The truth is, numbers are such an integral part of our lives, and yet how many of us can truly claim to understand them? How many of us really know what mathematicians are talking about when they use words like theorem, cosine, differential equation, and dear god in heaven why won’t you stop hitting me with that hammer? Math is confusing stuff, and just because I get my kicks by using a calculator to spell out words like “goose egg” (66335006) and “boobies” (5318008), that doesn’t mean I’ve got any of it figured out.

To be perfectly honest, numbers scare me a little. My wife says that this is no excuse for refusing to balance a checkbook, or for spending our retirement money on that mail-order kangaroo I bought last month.
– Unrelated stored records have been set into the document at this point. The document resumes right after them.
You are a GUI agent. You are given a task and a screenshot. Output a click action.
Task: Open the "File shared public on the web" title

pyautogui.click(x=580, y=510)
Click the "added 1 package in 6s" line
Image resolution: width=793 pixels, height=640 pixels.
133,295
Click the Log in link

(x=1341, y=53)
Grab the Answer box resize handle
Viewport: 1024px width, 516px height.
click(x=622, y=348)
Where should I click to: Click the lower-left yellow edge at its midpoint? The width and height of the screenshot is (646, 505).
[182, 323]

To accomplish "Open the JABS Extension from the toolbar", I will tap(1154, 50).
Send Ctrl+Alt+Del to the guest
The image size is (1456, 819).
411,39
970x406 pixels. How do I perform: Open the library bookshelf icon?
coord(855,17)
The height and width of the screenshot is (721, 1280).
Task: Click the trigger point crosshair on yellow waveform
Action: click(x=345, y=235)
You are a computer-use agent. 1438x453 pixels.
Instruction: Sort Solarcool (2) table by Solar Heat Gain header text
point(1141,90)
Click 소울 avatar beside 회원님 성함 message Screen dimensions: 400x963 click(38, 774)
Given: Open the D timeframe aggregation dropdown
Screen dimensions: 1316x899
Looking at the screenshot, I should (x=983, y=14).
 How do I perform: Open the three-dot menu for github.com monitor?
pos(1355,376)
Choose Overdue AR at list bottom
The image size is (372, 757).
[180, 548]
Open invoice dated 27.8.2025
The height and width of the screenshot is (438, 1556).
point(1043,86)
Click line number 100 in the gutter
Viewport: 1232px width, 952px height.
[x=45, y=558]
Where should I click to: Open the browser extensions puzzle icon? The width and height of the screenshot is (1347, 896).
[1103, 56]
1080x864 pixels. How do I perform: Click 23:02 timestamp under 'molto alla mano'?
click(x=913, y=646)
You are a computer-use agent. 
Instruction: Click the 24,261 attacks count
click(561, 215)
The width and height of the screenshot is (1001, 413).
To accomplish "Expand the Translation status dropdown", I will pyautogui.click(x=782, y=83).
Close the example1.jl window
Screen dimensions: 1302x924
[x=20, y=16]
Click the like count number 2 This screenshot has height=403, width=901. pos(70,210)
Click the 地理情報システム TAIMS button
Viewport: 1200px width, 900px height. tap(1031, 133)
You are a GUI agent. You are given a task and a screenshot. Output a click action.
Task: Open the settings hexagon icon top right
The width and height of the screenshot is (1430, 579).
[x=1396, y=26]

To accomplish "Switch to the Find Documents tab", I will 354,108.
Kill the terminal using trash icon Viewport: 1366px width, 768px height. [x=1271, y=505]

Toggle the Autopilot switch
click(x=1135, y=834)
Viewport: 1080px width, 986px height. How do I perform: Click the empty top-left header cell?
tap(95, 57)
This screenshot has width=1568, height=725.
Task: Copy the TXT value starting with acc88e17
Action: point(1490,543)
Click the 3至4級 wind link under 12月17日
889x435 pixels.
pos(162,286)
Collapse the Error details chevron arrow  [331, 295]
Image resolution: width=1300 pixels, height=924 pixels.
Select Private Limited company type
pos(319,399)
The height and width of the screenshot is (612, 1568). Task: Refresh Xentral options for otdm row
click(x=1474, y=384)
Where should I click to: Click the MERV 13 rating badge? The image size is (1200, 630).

I think she’s just a little jealous of all the time I’ve been spending with Joey lately, and so she doesn’t recognize just how freaky numbers can actually be. Though, come to think of it, kangaroos can be pretty freaky sometimes, too.

I wonder if maybe I can ask for a refund.

Damn, I hope that won’t involve any sort of math.

Hope you like them. Happy holidays, everyone.

After lo, these many months, the Friday Five seems to be back:

1. What holiday or holidays do you celebrate this time of year? Christmas and New Years, although Christmas is definitely the bigger deal. More likely than not, I’ll be spending New Year’s Eve by myself.

2. What was the best gift you have ever received? The car my parents bought me last year definitely ranks right up there, if only because it’s changed so many things and made so many of them easier. But, above all, I like to be surprised by gifts. I like to be given things I didn’t know I wanted. I don’t like coming up with a list and saying, “this, this, and this.” I mean, I have a wishlist, and my parents did insist I share it with them, but it’s there mostly so I can remember, “hey, these things are cool.”

3. What was the worst gift you’ve ever given? That’s difficult to answer. I know there have been gifts that I’ve returned that I wish I had kept. And while I understand that some relatives don’t know what to get me besides money, there’s just not as much fun to cash in an envelope. But really, the only way to disappoint me with a gift is to put no thought into it whatsoever. I appreciate simple, heartfelt cards just as much as silly gizmos and toys.

Oh wait. The worst gift I’ve ever given someone else? Nah, they’re all good. Or I have very polite friends. Actually, come to think of it, I don’t buy a lot of gifts for other people.

4. Where will you be celebrating the holidays? Are you hosting? Going away? I am headed back to New York, probably on Sunday, for about a week. We’ll go to my grandparents’ house on Christmas Eve like we’ve done all my life, and then I think my parents are hosting Christmas for the rest of the family.

5. If you could spend the holidays with someone who isn’t around, who would it be with? Why? I don’t know. This will be my family’s first Christmas in twelve years without our dog, Duncan, who passed away in late May. In fact, I can’t remember a Christmas without either Duncan or our first dog, Balthazar. It will certainly be a different experience.